Some of the things I've learned....(actually....I knew...seems to be common sense isn't so common though....I've seen some incredible things)

When your pt codes...in a w/c....remove them from the chair before begining compressions....they seem to be more effective that way (I love SNFs)
When your pt yells "OUCH" with every compression it's ok to stop....(This one didn't want to even with medics telling her that they would take pt care....yes again @ a SNF)
On the scene of a MVA (w/multiple pts)...if your brand spanking new extremely green over ambitious adreniline pumped EMT hunts down the head and places it back on the victim who has been decapitated.....leave them be....Can they really hurt this pt by performing CPR?
Motorcycle Vs Overpass.....he ran into the pole- 100mph+.....There will be lots of his friends around...they *will* freak when you start cutting the leathers off...and if you can't open the face mask on the helmet....put him in a controlled area (ie..your rig w/doors shut and someone large at the doors) before attempting to figure out if it might be because the helmet is now backwards. (It was....only injury was that his head was now facing the wrong way.)
And one more CPR....Can anyone explain securing an airway and performing compressions when your pt is strapped to a backboard.....Facedown?
When you get a SOB pt who was breathing at 40+/min (per staff) but "She's much better now. Since we gave her some O2, her resp rate decreased dramatically"---First the O2 will be 2L (maybe even 4L) by NC (of course on the bridge of the nose/under the chin/laying next to the pt....) and the resp rate has slowed because it is now agonal.
When the ambulatory A&Ox4 pt refuses to go to the ER due to a uncontrollable nosebleed - (bp 102/58 - p 114) - because she insists that if the SNF staff will just give her her AM meds....esp the one for HIGH BP....the nosebleed will stop. Wait close by because as you leave the staff will give her the meds....and she won't be A&O when you come back. (You do get to transport with the pretty lights on though.........I think I spend too much time at SNFs)
When the full arrest was witnessed...they usually don't have rigor or lividity. I guess I could have asked *when* the person coded.
And sidenotes..............(AKA things I would love to say to LPNs.....)
If you (or your pt) missed your MD appt (f/u of course) do not call me to transport you to the ER so you can see your doc...chances are he won't come there. Esp btwn midnight and 6am
When you wake a person up 2 hrs after giving them a sleeping pill.....they are going to be a bit altered.....and maybe even almost impossible to wake.
Don't call me for a pt w/ AMS because the pt isn't responding to your questions when the real problem is you pissed off your pt and they have decided not to speak to you.
Before you call me for a pt w/ elevated temp & no response to APAP....take off the 8 (yes 8) blankets that are on her and see if that helps a bit. (Oh ya might turn the heat down some....it's only 85 out.)
If you call me at 3pm shift-change SAT because your pt fell MON and has a tib/fib confirmed by xray TUES (Obvious btw....) Don't call and complain because I upset your visitors by leaving *hot* to take this pt to the trauma center 20 miles away because there is no distal pulse now (no splinting and pt picks up her leg to show you how it dangles!!! Closest center as well)
And ...........No matter what color your pt is initially...........unless they are a Smurf........Blue is Bad - this is esp true when combined with RR <8 and no/barely palpable carotid pulse. Do not wait 20-30 min for private EMS...Call 911.
And last but not least......You called me...I came (this call had a 3 min response/on scene time)....pt is altered...My partner has made contact.....Do not expect me to be all smiles and nice when you tell me they are going to the hospital you just haven't decided how....as you "may need to call 911". Just because I currently work in private EMS does not negate my patch. I carry the same equip, the same drugs and have the same skills. You are now causing a delay in pt care. (And don't expect me to hang out and wait while you do the d-stick on your known diabetic to see if that is the cause of the AMS!)
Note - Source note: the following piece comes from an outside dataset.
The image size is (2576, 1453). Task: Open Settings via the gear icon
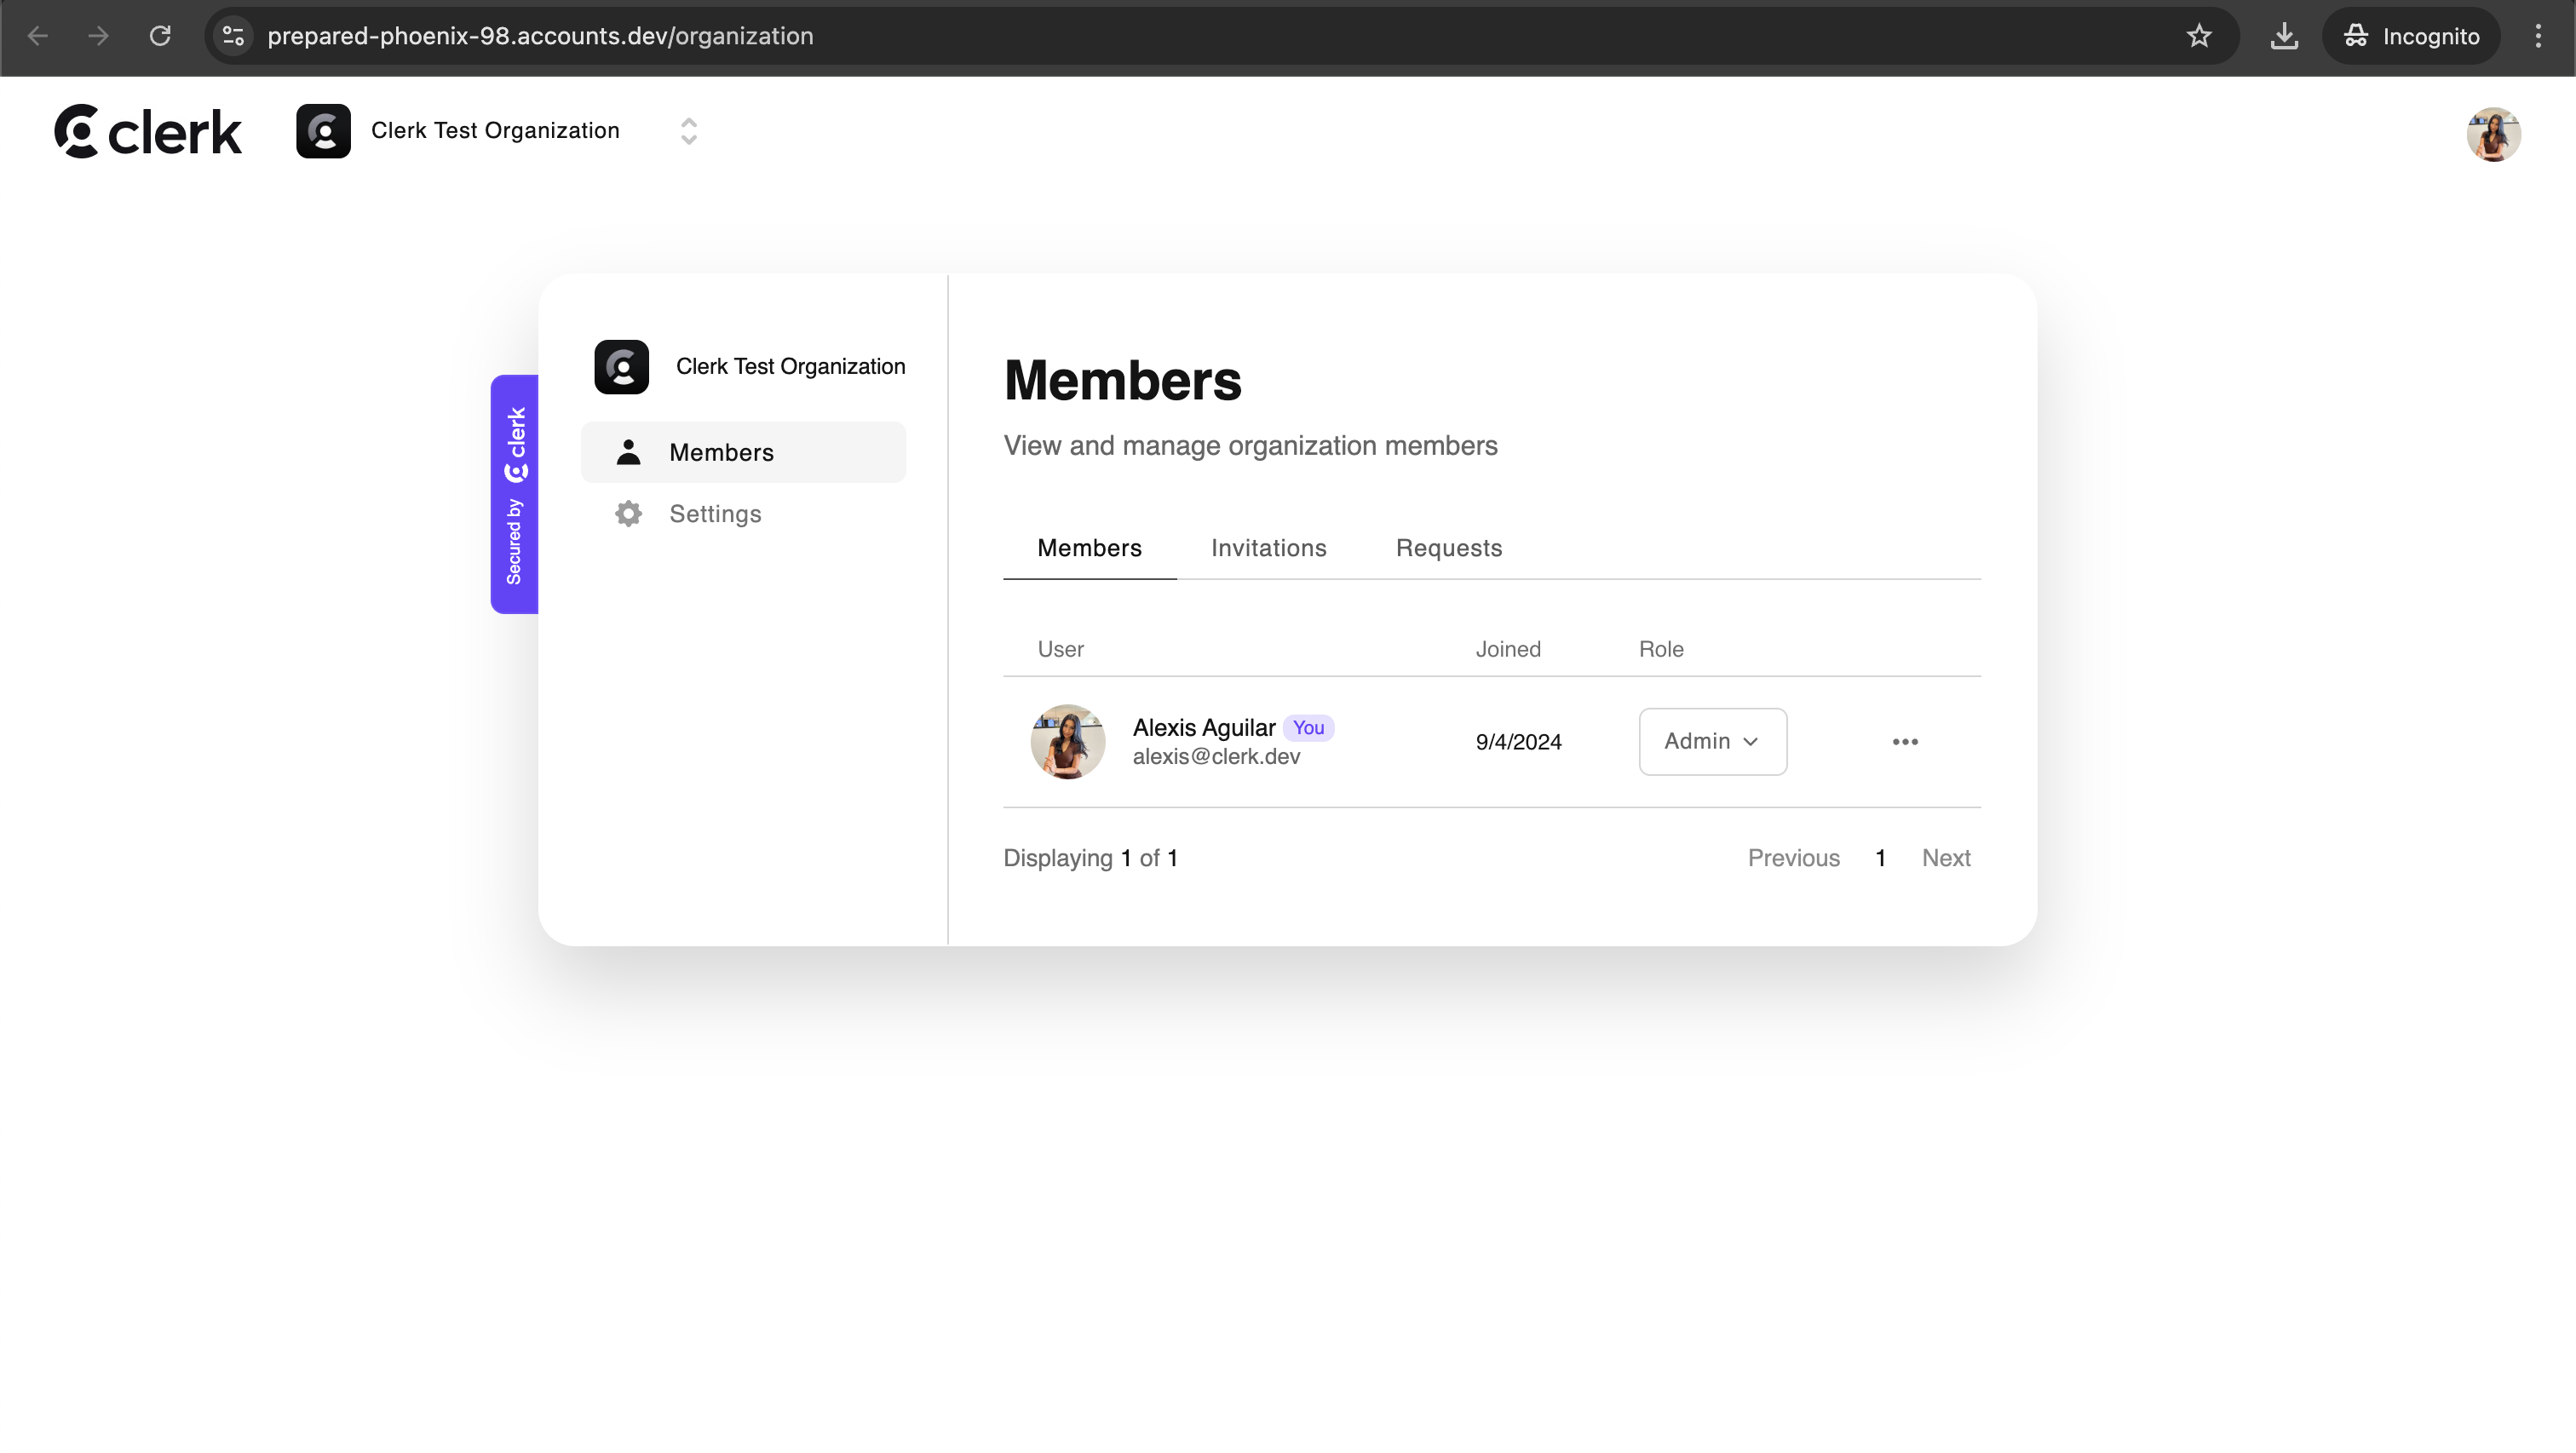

Actually..........I know that seems like nursebashing.....I've run across some absolutely fab nurses...in all areas...who love what they do and it shows. I've also run across some who obviously don't give a rat's @$$ about anything but the paycheck.
And give me a good basic over a bad medic anyday...........90% of what we do is basic stuff anyways. The bad medics skip that and seem to forget how to do simple things.

Freebyrdy
 
For those partners the drive like they are in a little sports car......
1000cc NS works well.....Make sure you are on a straight away before you smack them upside the head with it.
Towel rolls are good as well. (Same priciple as above)
You can also use pedi/infant BP cuffs (preferably in their cases), stuffed animals and other small objects - well aimed they get the point across.
Worse comes to worse.....Suggest they try to catch some zzzz's while you are out "posting". Then you get to drive around and see how many times you can make their head bounce off the window or if they lay in back....bounce off the bench/stretcher.
Freebyrdy
 
Tas said:
Also, would someone please alert the Nursing Staff at nursing homes that:


If your patient is Cold, CLammy, unresponsive, and has AGONAL breathing, IT IS NOT SUPPORTIVE OF LIFE...

and...

Proper treatment is **NOT** 2L O2 ON NASAL CANULA!!!


This is unfortunate but true... Nursing home nurses are not allowed to do any medical treatment other than standing orders, i.e.- place the pt on any form of O2, or give oral glucose, or glucagon for that matter without the Doctors permission. sad but true. unfortunately again this still gives no excuse for those nurses that do place a pt on 3lpm on a Non-Rebreather. Remember: these nurses are the ones that have been scraped off of the bottom of the nuses pool. :cool:
 
I'm surprised this was never stickyed :)
 
niko327 said:
Another thing I learned early on as a medic is:
if you are thinking about intubating a patient you probably should be.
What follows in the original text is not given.